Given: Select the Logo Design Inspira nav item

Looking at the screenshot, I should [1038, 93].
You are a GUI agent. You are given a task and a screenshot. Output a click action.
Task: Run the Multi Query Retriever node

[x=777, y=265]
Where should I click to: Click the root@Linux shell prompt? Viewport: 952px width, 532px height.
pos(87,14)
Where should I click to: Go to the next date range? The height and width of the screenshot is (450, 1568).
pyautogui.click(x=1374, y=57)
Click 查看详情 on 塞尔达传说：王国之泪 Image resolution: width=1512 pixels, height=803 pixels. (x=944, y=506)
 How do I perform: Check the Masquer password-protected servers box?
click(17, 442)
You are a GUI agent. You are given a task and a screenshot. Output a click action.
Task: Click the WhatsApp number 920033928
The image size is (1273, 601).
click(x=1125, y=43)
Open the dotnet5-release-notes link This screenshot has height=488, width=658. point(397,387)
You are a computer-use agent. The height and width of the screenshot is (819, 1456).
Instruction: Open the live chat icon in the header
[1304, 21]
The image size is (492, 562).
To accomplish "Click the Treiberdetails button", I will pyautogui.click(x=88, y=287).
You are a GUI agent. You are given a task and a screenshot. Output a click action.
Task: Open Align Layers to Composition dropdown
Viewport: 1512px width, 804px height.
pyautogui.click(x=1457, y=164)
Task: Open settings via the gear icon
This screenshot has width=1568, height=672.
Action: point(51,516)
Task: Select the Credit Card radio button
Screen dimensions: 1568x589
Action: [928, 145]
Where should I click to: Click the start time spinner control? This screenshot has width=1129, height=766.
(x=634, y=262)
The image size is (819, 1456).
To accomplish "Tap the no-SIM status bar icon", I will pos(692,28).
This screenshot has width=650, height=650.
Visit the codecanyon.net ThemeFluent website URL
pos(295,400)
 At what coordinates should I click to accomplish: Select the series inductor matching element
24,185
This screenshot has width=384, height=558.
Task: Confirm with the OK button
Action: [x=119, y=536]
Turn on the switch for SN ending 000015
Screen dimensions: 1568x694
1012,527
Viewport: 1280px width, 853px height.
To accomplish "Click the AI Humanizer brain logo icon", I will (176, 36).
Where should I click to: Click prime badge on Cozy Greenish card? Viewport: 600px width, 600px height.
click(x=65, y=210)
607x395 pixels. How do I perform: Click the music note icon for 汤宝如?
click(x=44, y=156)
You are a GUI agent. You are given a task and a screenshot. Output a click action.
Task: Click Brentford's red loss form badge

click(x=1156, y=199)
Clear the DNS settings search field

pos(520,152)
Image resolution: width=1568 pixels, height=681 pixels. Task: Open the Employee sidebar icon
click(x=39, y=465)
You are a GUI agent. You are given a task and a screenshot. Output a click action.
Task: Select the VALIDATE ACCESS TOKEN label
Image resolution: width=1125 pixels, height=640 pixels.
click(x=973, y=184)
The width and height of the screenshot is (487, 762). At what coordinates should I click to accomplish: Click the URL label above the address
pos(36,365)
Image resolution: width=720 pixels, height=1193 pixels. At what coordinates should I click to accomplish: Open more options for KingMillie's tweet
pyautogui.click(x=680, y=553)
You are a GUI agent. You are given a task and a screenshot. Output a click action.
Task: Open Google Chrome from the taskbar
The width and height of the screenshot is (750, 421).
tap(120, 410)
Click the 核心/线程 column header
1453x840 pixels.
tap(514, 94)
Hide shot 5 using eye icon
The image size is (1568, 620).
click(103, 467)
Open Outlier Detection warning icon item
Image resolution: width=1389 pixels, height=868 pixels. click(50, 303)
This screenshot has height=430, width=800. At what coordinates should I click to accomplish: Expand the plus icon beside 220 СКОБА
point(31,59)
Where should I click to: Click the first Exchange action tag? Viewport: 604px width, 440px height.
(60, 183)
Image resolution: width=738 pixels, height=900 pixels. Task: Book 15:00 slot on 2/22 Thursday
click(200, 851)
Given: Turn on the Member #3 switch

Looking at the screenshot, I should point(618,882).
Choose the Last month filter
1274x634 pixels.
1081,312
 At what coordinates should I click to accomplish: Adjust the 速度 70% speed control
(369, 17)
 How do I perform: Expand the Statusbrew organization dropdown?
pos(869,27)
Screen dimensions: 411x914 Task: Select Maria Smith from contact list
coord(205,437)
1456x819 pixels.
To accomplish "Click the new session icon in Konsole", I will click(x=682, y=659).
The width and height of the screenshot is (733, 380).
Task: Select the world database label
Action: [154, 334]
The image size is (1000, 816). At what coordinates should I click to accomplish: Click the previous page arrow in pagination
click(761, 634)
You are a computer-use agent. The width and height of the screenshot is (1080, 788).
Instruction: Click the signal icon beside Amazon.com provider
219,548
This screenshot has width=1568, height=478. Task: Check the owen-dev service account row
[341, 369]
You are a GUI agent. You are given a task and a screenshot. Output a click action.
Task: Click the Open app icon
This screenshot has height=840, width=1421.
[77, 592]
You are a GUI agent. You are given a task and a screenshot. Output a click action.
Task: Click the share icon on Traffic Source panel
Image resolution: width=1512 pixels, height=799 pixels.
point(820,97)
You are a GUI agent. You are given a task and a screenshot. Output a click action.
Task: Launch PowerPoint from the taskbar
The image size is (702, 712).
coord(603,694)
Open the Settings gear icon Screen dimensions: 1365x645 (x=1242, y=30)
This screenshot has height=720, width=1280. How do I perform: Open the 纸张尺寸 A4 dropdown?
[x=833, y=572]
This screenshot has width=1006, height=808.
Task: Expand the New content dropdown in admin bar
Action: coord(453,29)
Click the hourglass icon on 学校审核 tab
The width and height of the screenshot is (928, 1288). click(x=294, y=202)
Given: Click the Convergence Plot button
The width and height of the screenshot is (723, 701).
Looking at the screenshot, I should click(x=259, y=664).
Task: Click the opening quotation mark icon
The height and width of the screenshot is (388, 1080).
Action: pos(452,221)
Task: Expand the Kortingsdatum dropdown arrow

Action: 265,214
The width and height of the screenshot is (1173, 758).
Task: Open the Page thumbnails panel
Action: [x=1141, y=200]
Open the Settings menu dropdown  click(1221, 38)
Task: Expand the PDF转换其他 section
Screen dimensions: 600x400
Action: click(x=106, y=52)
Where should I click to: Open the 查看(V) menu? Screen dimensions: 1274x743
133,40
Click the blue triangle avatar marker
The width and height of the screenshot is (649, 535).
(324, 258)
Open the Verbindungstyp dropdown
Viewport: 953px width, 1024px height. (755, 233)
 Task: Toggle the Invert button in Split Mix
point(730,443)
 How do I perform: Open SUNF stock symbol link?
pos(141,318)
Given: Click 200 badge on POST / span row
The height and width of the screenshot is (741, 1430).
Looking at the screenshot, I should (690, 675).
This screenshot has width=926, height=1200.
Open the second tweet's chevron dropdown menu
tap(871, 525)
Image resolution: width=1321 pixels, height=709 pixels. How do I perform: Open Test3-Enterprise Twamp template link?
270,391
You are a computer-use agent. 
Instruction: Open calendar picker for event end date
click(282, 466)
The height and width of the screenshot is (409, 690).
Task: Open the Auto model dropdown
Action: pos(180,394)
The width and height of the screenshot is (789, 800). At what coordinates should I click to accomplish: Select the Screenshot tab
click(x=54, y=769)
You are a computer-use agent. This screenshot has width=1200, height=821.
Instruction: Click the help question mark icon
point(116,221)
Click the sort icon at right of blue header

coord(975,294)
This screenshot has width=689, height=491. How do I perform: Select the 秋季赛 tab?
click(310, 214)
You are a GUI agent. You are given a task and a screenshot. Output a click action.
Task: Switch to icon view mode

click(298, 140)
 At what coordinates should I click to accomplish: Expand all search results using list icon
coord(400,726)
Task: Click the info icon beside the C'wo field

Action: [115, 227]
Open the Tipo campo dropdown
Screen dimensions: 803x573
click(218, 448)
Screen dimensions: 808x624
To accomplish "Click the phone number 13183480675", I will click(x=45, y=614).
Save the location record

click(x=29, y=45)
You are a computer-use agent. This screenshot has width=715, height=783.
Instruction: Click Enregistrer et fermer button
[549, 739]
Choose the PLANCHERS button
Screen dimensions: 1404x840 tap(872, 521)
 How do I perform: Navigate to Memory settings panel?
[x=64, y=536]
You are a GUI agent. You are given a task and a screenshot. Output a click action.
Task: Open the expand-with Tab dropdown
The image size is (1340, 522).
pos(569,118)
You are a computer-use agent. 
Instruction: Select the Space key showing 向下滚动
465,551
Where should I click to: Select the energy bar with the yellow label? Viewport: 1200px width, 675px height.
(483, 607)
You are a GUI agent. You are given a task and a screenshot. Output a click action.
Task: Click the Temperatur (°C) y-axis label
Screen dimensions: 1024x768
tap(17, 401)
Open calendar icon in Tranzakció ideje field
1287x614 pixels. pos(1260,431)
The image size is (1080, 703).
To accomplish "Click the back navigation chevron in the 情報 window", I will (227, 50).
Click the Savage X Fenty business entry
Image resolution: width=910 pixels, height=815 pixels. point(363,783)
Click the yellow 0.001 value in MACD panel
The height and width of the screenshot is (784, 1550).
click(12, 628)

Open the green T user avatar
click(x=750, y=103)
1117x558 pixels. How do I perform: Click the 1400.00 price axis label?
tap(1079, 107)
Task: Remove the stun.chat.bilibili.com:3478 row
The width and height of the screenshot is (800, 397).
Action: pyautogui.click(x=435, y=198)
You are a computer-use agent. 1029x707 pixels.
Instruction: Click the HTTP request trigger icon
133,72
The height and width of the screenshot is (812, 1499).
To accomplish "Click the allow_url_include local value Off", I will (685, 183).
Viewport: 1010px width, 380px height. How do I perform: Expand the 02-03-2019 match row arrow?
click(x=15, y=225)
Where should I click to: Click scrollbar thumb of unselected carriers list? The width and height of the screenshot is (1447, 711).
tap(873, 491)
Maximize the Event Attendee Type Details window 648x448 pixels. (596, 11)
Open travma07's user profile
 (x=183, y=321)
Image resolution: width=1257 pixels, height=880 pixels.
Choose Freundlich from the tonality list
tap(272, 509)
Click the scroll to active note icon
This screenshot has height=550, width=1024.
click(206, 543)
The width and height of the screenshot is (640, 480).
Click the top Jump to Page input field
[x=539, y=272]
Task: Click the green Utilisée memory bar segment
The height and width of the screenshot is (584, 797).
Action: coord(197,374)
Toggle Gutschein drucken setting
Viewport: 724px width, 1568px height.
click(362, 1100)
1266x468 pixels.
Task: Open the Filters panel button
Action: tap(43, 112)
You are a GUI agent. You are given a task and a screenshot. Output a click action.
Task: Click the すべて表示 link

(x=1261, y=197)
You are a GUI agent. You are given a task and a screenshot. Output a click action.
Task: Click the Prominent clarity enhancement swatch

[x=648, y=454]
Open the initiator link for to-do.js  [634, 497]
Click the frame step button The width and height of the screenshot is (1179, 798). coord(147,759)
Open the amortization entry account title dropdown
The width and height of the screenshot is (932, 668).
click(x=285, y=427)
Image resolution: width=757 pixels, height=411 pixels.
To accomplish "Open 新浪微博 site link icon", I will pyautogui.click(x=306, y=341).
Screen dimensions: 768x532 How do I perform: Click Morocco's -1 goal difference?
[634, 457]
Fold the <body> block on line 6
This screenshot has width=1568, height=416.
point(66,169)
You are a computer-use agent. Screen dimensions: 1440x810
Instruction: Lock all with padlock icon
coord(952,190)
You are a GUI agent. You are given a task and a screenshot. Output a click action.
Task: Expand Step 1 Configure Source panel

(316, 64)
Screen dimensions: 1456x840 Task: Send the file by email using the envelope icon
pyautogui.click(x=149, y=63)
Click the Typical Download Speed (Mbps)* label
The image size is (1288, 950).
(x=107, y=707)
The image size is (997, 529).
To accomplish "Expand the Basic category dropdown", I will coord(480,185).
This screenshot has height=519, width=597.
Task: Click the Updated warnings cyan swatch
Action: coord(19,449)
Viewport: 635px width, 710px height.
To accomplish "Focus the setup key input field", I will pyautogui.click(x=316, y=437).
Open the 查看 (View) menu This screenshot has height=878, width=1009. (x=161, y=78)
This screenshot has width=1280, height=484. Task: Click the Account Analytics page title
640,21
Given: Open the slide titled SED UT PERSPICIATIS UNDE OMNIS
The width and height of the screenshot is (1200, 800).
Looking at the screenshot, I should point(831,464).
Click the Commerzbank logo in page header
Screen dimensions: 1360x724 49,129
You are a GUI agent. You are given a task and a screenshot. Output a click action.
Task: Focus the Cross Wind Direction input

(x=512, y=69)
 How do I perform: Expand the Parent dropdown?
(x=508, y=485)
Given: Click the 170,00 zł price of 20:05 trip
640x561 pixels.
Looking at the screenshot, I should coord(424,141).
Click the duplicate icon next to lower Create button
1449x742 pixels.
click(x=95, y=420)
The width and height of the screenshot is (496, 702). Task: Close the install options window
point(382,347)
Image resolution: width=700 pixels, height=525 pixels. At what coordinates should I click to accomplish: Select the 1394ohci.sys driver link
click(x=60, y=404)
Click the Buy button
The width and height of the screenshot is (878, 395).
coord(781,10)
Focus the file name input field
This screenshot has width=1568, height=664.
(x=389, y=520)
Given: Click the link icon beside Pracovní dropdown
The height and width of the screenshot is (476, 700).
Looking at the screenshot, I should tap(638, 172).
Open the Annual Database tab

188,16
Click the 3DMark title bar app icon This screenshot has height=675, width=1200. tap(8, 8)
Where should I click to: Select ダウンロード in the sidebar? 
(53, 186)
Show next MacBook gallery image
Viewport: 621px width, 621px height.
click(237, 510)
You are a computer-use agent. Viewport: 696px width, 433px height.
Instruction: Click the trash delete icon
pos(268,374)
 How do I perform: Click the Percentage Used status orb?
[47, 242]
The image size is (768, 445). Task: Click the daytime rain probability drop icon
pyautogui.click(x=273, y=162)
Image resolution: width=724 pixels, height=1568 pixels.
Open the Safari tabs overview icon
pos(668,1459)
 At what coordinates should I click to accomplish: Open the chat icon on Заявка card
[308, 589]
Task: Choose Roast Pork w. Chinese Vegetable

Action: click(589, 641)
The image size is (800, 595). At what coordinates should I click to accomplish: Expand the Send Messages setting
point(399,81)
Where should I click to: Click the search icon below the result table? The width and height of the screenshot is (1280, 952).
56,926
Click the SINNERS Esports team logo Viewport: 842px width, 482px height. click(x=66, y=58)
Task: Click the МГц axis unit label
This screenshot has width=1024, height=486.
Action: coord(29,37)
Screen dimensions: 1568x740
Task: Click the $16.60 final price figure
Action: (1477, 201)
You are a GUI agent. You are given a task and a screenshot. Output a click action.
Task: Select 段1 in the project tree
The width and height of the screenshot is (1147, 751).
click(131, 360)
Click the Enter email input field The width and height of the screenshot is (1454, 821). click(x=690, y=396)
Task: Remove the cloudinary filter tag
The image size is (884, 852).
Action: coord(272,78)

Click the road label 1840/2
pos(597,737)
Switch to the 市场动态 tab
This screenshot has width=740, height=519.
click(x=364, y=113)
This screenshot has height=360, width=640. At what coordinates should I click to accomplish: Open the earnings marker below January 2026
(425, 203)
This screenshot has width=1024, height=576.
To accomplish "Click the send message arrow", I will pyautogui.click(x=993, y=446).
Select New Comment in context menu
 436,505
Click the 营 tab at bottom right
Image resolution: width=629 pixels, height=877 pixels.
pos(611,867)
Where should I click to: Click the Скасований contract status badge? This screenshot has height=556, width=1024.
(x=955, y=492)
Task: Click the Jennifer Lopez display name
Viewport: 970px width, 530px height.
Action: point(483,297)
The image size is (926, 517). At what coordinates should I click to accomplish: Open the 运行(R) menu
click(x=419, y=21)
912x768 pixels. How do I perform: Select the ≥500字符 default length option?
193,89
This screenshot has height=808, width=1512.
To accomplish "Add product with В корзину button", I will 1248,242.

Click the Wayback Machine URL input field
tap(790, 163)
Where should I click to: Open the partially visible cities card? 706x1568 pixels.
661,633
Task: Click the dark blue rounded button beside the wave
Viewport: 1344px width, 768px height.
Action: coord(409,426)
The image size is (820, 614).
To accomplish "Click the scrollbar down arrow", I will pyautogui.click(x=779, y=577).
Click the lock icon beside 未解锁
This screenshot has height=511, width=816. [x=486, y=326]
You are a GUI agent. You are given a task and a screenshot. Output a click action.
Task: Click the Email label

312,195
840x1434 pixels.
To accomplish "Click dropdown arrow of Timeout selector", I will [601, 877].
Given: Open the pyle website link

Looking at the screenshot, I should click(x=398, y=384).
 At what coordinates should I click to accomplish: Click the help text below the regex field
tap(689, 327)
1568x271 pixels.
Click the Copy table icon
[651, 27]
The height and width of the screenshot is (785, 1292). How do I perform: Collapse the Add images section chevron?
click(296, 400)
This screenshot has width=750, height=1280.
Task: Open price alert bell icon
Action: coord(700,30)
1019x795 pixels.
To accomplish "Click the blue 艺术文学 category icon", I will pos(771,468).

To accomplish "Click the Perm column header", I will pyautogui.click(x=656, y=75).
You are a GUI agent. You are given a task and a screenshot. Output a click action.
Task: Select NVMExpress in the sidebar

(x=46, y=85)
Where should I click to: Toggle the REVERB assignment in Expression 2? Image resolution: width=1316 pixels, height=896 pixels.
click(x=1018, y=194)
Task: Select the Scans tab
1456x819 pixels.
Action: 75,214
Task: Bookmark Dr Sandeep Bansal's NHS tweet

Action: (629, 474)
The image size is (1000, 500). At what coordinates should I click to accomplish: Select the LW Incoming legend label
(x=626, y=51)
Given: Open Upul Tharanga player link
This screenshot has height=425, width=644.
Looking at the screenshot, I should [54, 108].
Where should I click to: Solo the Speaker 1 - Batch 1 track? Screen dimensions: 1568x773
##########
**Task objective:**
Using the listing above, show every line that includes the string "taskbar".

**Final answer:**
Task: Open Google Chrome from the taskbar
Task: Launch PowerPoint from the taskbar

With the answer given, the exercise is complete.